Many believe this is when benevolent generic companies come to the rescue, saving Canadians money. In fact, generic companies exist entirely for profit. They don't conduct novel drug R&D. In order to sell a generic, companies use the drug developer's research and test their product on a small number of healthy volunteers. That's it!

Generics are often priced just below the price of the branded product, despite costing far less. Recently, many provinces legislated lower prices for generic drugs reimbursed by Pharmacare. Pharmacies make more profit and "special bonuses" from generics, which is why you're rarely, if ever, asked if you want a branded product when a generic is available.

Generic drugs are supposed to contain exactly the same amount of drug and produce the same effect as the branded product. This not always the case, especially if the branded product has a special delivery system, like extended release (e.g. drugs with XR or XL). Many generic companies have moved their production to countries where there is little or no quality control, further compromising drug quality and safety.

Many countries, including Canada, necessarily have protocols to assess the value and price of new drugs, but because healthcare is a provincial responsibility, each province decides which drugs will be funded. This leads to uneven access to medications across Canada.

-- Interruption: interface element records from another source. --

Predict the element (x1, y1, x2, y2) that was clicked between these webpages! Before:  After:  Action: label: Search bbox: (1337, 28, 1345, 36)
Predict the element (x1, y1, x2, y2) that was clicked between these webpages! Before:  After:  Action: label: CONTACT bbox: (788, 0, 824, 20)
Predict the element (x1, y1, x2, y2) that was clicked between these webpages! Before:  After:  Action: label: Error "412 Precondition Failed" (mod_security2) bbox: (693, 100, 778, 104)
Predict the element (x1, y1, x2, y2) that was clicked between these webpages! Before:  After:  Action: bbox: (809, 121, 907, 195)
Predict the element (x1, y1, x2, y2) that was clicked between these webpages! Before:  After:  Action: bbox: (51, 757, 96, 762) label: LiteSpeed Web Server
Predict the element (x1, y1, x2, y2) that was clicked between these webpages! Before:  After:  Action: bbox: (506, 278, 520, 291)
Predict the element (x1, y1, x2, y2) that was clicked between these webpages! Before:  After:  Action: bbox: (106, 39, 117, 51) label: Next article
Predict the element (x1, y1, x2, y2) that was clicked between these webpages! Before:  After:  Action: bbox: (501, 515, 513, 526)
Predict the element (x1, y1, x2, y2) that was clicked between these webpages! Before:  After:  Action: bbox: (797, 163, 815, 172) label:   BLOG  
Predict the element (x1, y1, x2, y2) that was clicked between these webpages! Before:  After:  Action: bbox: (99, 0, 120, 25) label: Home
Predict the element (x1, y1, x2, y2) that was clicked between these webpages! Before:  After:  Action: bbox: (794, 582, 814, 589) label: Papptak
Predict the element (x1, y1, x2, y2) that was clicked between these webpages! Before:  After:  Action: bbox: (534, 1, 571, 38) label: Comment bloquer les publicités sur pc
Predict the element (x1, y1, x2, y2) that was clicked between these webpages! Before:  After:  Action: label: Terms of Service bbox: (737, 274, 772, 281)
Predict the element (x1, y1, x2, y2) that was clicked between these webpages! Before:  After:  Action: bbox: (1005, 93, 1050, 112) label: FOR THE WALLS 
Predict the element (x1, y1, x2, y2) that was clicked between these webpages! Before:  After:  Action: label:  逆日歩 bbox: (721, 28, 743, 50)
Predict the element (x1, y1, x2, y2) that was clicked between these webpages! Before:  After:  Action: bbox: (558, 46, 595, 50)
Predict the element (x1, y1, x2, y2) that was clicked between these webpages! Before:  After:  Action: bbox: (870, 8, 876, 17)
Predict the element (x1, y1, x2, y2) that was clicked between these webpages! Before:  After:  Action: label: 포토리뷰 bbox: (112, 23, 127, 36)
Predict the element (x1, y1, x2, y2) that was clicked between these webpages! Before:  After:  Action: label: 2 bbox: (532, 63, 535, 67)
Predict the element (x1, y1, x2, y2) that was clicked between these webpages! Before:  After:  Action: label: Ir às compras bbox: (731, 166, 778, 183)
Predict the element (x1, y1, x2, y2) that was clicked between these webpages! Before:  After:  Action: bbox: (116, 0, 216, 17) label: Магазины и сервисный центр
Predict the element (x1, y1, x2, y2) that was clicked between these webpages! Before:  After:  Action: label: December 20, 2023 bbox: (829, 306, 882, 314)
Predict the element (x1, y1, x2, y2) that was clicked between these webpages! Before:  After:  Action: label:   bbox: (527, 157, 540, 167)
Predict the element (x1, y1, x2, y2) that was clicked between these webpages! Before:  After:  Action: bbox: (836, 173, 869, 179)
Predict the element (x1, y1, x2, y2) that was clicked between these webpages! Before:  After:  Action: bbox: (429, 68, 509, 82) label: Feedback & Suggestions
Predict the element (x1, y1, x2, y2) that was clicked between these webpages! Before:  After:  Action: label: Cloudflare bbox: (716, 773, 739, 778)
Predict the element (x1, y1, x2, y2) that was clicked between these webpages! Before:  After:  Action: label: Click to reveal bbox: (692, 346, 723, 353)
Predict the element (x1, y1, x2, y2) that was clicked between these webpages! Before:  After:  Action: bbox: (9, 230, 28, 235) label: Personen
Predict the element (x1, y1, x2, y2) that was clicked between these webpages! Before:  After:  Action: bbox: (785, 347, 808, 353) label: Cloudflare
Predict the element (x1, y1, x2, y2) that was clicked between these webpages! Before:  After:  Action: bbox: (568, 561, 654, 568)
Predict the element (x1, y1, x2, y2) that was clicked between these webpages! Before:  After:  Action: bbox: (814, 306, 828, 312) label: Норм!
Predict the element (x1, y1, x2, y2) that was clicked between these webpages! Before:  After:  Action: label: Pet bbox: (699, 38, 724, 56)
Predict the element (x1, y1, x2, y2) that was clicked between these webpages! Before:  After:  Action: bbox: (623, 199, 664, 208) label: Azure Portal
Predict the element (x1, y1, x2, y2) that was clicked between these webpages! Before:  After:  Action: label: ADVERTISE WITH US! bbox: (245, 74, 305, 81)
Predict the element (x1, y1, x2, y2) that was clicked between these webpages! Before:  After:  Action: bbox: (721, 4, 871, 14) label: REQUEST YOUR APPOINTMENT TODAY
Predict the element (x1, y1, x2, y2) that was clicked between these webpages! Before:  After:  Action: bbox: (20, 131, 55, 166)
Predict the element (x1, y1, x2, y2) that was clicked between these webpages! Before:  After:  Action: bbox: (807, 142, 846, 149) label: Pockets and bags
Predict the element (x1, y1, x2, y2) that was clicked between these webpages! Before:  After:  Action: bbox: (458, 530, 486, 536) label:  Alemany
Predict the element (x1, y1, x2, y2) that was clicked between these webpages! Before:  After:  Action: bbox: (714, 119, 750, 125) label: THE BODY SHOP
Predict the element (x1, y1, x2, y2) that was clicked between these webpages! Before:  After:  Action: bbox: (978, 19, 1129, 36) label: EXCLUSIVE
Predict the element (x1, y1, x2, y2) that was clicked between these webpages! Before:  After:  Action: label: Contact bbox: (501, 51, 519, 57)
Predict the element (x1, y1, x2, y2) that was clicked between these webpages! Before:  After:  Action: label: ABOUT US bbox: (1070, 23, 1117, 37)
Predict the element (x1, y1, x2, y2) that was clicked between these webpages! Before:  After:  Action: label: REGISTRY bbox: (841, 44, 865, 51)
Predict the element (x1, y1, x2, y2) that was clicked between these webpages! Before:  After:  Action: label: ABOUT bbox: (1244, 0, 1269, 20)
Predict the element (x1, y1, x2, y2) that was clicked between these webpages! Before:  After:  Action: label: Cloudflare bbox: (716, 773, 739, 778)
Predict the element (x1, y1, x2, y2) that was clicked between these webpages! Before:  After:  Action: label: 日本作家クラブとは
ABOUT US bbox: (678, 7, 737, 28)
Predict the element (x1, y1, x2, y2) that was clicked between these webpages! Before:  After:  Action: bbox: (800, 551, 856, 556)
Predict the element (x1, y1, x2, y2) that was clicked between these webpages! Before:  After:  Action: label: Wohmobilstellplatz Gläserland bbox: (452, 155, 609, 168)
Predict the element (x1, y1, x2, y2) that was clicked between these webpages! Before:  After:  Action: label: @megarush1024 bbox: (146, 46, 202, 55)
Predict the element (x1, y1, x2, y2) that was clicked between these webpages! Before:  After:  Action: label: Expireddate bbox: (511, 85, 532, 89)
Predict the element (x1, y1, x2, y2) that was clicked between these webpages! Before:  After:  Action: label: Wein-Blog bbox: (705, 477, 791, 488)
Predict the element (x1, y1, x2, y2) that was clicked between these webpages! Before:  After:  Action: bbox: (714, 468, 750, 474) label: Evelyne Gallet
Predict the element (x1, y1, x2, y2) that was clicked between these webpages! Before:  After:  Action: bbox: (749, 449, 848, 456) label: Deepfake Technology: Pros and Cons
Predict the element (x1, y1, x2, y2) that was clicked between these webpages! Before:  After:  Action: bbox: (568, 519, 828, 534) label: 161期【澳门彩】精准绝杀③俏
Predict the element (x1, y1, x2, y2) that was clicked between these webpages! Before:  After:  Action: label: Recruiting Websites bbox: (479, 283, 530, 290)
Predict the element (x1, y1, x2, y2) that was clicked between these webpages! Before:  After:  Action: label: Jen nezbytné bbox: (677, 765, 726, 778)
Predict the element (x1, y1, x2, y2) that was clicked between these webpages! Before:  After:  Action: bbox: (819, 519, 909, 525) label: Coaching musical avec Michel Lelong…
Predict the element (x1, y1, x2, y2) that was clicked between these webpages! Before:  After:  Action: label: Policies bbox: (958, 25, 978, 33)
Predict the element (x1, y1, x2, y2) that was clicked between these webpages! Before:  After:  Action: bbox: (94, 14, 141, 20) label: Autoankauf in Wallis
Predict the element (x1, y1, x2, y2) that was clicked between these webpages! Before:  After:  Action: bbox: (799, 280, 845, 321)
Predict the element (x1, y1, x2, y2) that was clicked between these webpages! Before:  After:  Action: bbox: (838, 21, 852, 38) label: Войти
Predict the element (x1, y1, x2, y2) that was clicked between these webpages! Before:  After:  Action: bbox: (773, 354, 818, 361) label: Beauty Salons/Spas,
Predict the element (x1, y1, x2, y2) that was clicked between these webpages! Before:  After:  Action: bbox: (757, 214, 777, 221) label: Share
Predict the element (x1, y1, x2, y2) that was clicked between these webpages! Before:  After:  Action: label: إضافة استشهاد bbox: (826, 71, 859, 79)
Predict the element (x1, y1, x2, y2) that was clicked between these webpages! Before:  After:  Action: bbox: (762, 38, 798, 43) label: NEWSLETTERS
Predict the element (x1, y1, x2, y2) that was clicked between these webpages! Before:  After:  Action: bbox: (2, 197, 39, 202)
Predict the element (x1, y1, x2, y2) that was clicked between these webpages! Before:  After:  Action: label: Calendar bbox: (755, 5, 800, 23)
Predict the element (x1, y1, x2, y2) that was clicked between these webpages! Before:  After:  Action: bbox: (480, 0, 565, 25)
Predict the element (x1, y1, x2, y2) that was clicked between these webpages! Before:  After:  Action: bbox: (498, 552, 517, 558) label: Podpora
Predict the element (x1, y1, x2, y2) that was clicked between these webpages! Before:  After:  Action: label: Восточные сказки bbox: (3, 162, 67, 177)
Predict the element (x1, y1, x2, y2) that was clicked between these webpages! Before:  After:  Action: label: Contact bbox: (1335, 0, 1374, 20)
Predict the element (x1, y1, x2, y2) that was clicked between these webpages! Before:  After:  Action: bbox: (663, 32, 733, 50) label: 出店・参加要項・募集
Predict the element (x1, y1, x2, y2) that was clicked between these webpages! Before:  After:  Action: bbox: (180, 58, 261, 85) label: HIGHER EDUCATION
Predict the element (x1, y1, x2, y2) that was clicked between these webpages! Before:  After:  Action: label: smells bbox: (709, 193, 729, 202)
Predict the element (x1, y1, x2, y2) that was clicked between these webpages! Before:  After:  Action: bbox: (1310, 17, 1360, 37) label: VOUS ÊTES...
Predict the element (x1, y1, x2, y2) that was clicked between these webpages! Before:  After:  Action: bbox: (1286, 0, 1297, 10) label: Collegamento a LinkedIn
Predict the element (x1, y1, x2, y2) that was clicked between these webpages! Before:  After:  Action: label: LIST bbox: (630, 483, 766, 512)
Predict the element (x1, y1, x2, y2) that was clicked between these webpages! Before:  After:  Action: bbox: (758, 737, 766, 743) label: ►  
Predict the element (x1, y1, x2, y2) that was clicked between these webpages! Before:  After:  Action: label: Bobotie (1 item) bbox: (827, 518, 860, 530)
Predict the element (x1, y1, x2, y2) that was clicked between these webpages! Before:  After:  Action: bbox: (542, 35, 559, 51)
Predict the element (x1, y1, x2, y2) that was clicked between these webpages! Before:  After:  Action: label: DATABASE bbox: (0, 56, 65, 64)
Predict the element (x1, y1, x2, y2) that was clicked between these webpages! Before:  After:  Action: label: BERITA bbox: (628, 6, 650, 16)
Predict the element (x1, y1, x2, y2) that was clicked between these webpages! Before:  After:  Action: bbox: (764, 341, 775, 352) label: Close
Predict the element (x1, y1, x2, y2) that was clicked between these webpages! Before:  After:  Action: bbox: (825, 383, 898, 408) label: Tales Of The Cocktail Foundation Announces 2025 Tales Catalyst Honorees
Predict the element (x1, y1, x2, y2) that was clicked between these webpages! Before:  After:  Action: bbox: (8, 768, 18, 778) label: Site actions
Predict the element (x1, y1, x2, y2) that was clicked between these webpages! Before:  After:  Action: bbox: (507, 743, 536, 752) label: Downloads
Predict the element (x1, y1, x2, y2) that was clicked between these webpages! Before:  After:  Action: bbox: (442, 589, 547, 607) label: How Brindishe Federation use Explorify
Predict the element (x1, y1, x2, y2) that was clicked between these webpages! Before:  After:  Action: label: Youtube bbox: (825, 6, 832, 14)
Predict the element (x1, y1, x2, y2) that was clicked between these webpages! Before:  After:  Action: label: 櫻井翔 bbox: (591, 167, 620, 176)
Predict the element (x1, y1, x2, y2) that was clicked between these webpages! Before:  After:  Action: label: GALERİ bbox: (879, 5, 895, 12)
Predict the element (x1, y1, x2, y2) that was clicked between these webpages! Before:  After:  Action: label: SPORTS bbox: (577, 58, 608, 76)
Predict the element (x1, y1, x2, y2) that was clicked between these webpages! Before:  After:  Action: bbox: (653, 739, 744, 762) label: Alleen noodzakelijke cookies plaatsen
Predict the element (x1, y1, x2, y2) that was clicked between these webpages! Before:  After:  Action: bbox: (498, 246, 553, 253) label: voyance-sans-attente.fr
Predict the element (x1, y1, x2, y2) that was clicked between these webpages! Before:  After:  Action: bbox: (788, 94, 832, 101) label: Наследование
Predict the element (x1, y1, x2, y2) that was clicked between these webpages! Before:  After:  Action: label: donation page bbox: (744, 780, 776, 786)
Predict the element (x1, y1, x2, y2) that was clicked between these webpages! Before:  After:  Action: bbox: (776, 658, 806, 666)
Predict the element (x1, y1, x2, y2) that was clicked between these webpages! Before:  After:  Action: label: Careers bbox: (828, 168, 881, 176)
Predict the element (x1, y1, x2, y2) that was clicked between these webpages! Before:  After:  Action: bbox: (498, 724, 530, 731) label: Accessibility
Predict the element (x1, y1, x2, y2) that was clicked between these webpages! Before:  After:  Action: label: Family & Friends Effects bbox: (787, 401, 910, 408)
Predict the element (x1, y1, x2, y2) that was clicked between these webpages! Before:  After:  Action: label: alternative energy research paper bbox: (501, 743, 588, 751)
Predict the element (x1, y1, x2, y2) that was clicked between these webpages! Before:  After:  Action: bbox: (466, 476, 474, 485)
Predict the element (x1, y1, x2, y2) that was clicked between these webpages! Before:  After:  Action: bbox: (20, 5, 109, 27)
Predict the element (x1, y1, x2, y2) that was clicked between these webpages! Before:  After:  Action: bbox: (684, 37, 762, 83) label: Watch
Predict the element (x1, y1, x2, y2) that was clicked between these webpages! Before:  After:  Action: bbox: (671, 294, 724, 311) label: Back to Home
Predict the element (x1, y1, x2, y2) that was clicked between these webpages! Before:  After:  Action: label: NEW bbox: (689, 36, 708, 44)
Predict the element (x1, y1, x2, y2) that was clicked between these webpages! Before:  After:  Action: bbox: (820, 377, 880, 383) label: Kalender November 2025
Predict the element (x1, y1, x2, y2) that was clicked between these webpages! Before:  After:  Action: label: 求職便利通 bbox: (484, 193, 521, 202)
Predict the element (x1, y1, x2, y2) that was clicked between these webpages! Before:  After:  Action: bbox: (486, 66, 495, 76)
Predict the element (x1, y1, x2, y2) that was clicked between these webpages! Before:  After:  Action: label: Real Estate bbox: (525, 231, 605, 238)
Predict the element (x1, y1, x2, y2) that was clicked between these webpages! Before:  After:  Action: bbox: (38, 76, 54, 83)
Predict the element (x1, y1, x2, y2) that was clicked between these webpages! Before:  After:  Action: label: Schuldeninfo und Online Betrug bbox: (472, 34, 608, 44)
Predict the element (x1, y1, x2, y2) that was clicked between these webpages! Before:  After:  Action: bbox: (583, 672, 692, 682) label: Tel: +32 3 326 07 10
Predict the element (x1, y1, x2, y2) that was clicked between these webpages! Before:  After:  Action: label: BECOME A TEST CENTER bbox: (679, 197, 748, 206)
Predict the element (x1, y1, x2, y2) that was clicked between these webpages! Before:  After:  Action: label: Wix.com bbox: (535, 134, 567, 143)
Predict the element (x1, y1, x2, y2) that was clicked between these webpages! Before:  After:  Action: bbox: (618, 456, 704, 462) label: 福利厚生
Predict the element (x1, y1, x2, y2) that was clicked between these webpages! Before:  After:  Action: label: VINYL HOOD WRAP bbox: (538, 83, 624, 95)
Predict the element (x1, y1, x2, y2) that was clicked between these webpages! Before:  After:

Price controls are necessary and appropriate but decisions should not be arbitrary. Decisions must be evidence-based and the process should include clinicians who actually prescribe. Without a fair pricing policy, companies will withdraw their new products, as has happened in some European countries.

Recently, reports of drug companies gouging consumers caused outrage. These companies bought old "orphan" drugs, desperately needed by a small number of patients, and increased their prices astronomically. This outrageous behaviour is not related to novel drug R&D. These companies sought to profit from the suffering of ill patients while offering no benefit to society. They should be subject to aggressive regulatory price controls.

I teach my colleagues about psychiatry and psychopharmacology. My credibility is tied to my ability to provide balanced, evidence-based information that also reflects my clinical experience (knowledge gained from working directly with my patients). I use every drug I can get my hands on because every patient is an individual with unique needs.

Whether a drug is fifty-years-old or it arrived on the market last week, I need to find what works best for every patient. I look forward to the day when we have treatments that prevent or cure mental illness but until then, my job is to treat symptoms and get patients back to life as fully, rapidly and safely as possible. To do that I need a big toolbox.